- About this exercise:
Transcribe exactly, and only, the lines running from the one with "Given: Open Send us your feedback link" to the end of the entries below, both included, without any pictures.

[Extracted records]
........

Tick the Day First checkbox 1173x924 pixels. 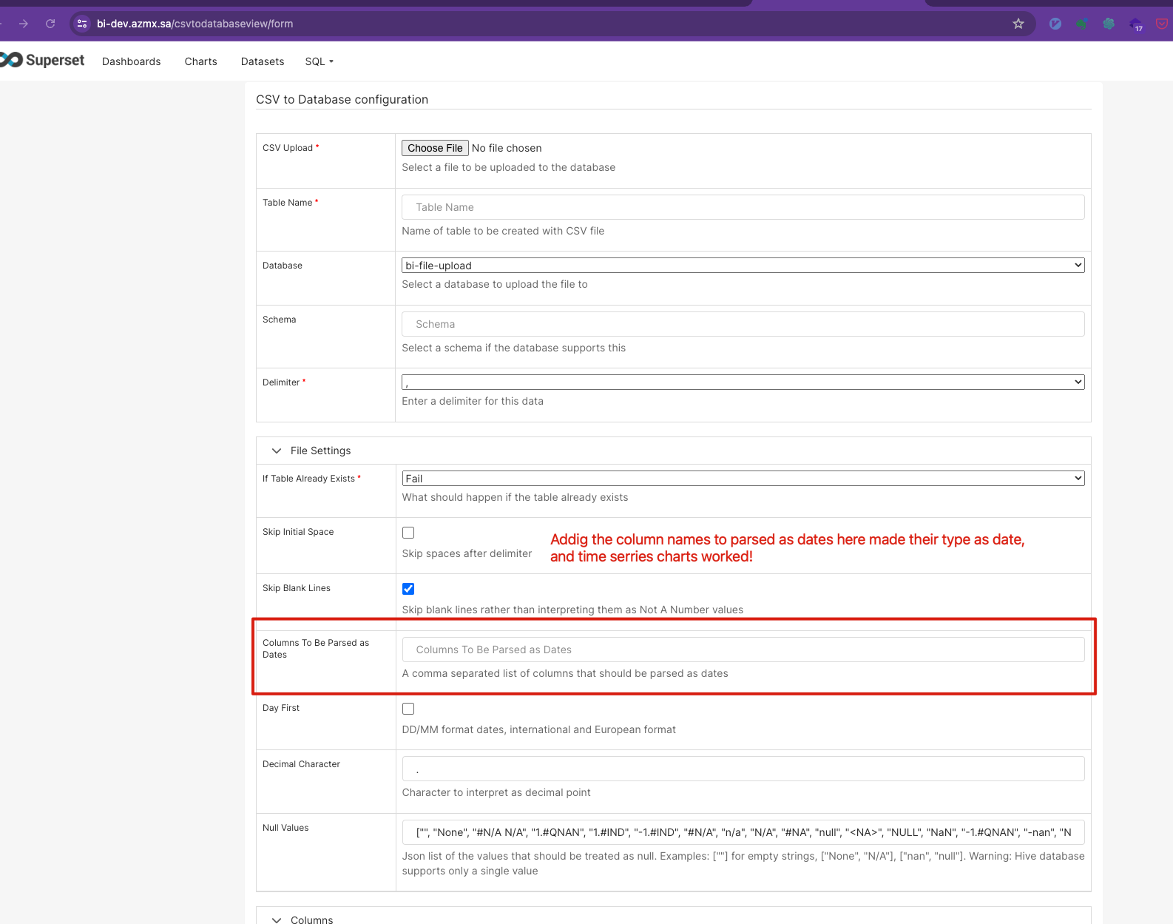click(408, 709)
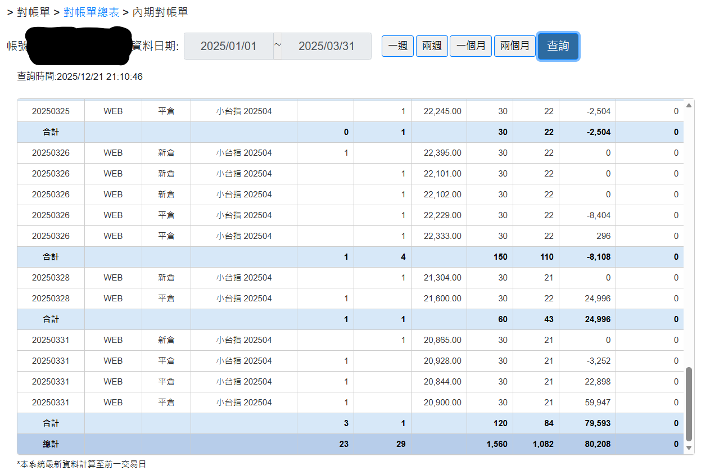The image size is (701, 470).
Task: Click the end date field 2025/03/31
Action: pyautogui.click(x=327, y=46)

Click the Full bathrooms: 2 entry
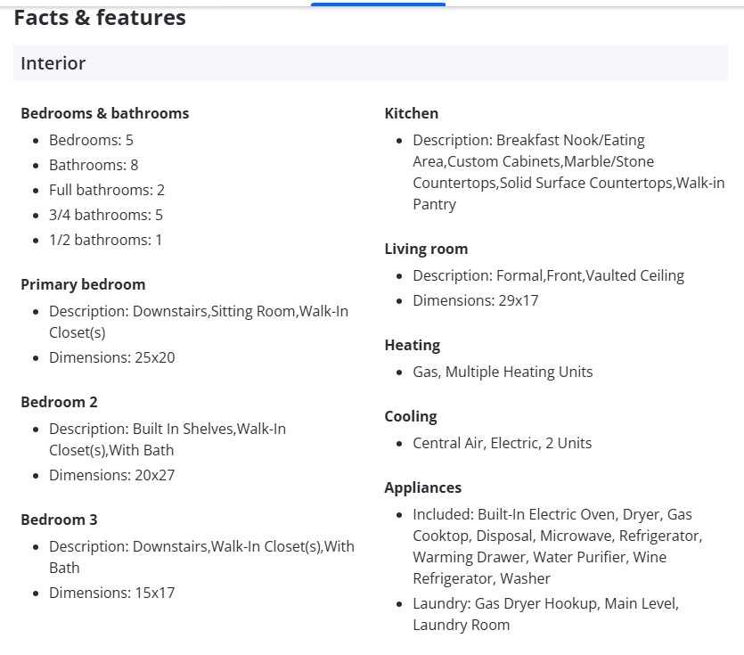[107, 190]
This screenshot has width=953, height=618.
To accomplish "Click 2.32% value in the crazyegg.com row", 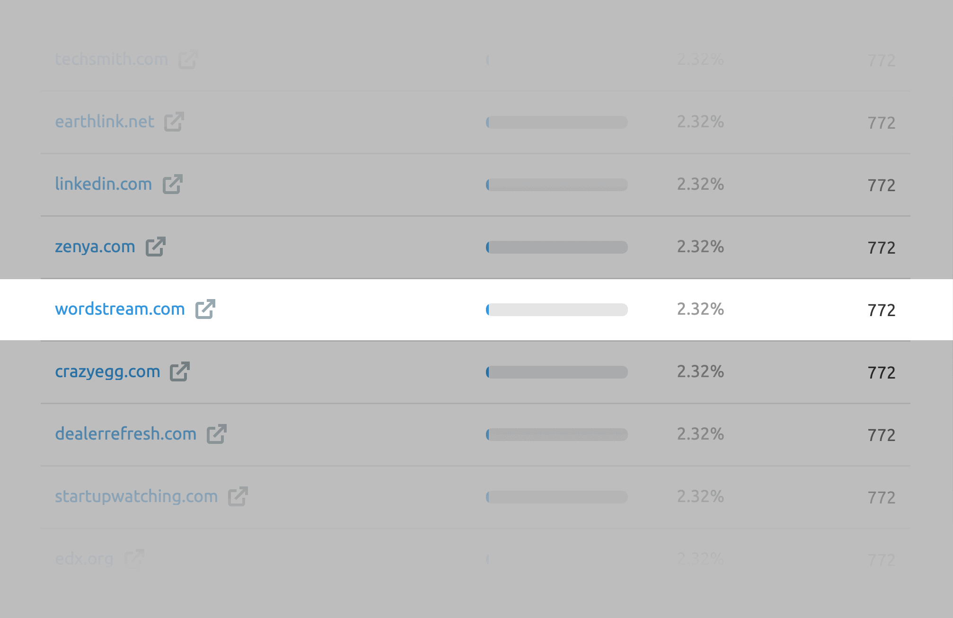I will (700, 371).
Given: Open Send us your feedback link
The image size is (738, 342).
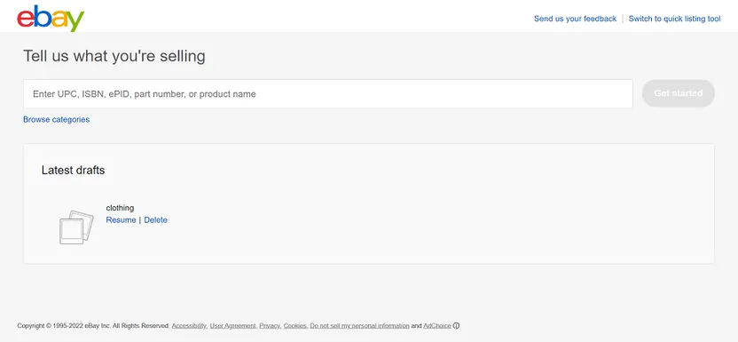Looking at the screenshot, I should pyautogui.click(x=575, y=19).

........

- Task answer:
Given: Open Send us your feedback link
The image size is (738, 342).
Looking at the screenshot, I should pyautogui.click(x=575, y=19).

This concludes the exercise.